◆ **Material provided**:
►

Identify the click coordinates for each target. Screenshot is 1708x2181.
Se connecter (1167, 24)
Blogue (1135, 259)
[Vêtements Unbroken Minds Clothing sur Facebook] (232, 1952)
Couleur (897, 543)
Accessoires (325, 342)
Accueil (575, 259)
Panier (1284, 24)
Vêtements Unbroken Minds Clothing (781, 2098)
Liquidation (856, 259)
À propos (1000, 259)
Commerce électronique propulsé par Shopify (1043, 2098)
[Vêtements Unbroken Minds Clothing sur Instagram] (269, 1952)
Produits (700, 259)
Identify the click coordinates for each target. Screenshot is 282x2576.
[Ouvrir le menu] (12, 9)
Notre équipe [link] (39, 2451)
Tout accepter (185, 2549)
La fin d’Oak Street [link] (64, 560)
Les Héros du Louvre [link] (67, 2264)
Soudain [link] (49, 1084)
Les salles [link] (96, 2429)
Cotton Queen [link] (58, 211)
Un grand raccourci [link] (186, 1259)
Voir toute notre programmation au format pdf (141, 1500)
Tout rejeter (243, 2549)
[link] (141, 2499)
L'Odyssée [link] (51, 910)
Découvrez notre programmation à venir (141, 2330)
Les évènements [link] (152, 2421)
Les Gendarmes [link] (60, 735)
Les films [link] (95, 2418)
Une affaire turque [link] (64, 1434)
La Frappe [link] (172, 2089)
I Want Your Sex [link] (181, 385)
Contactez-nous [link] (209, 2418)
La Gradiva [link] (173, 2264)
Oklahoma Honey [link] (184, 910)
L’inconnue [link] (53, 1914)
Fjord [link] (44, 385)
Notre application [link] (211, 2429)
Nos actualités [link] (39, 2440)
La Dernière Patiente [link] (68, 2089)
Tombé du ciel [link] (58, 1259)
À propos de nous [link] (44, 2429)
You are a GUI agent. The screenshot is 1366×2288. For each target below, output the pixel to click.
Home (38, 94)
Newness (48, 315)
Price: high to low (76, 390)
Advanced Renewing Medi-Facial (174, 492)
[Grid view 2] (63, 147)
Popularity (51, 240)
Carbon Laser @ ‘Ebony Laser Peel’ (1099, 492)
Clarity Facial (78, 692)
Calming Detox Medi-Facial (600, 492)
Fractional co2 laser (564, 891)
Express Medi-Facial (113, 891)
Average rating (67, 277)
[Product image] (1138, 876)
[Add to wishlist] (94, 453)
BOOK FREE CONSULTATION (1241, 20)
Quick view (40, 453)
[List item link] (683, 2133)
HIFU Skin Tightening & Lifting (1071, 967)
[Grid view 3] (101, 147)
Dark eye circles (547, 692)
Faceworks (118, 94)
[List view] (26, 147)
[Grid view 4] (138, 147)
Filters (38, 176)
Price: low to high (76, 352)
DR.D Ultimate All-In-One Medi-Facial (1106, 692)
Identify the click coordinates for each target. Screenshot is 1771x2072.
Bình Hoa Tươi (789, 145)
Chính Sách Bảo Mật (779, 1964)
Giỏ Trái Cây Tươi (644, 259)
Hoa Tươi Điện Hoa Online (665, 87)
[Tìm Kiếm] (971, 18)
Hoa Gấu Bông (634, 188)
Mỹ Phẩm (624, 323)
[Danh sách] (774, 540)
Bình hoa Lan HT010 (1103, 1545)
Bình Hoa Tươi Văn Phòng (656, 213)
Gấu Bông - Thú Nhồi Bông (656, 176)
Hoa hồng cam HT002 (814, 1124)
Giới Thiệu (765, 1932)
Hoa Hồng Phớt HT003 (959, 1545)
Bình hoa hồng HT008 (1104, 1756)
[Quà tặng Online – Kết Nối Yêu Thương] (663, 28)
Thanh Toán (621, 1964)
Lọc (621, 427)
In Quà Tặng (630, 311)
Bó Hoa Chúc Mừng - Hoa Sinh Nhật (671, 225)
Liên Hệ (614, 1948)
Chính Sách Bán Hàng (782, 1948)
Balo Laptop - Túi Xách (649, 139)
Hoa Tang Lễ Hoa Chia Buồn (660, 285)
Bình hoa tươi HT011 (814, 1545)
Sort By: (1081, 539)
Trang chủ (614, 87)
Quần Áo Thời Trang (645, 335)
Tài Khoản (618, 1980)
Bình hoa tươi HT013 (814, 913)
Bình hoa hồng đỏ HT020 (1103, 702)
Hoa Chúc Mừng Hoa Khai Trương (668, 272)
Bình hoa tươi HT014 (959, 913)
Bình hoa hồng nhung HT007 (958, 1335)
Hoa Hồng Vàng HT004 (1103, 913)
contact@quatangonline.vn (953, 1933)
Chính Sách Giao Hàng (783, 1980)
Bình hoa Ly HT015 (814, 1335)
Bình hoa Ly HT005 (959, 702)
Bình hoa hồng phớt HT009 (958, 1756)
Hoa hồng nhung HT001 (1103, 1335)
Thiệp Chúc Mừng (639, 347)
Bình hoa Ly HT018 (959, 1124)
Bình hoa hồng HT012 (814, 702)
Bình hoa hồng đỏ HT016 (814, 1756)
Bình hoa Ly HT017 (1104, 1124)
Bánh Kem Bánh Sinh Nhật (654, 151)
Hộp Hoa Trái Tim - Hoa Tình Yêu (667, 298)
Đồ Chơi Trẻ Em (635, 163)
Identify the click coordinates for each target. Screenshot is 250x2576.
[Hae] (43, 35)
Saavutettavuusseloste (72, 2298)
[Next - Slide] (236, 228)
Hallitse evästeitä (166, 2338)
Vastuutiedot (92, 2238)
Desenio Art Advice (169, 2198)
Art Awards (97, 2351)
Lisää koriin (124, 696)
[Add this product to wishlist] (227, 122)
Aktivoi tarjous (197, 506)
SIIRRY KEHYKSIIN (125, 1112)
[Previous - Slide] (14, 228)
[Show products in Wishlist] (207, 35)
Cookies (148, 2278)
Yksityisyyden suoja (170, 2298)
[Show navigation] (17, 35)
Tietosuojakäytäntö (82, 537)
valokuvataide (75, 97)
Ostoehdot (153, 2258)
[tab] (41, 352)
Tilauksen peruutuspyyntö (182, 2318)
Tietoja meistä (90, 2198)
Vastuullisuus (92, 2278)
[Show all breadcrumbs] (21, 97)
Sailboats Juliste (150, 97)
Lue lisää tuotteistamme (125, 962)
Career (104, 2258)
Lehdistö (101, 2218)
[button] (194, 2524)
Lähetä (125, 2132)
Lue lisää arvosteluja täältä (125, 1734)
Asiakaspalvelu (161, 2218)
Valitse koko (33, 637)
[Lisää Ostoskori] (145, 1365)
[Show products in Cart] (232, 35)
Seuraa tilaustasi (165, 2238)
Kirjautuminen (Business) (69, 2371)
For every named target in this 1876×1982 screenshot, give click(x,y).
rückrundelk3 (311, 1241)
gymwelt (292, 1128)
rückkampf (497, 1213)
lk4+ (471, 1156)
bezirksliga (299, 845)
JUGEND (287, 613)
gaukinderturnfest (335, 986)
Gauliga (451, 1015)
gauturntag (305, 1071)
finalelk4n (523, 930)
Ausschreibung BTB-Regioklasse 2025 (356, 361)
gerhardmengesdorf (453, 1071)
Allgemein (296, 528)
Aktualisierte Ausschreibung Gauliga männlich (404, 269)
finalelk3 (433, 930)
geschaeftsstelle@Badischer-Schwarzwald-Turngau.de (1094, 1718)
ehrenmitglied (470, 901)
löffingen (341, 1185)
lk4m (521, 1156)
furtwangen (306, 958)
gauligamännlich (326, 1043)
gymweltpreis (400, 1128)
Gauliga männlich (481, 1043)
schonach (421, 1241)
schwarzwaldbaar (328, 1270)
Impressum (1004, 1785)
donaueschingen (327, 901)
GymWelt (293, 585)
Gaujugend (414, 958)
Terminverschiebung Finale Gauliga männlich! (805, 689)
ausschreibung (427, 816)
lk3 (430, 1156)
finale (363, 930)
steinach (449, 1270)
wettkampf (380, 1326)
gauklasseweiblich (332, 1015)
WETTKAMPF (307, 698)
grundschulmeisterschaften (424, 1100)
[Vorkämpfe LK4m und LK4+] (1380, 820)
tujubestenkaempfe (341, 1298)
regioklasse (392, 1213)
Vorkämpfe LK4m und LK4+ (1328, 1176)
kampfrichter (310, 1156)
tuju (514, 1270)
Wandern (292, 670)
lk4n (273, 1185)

◄

◆ **Exercise instructions**: The answer must be every line of the records above that holds the word "view".

◆ **Solution below**:
[Grid view 2] (63, 147)
Quick view (40, 453)
[Grid view 3] (101, 147)
[List view] (26, 147)
[Grid view 4] (138, 147)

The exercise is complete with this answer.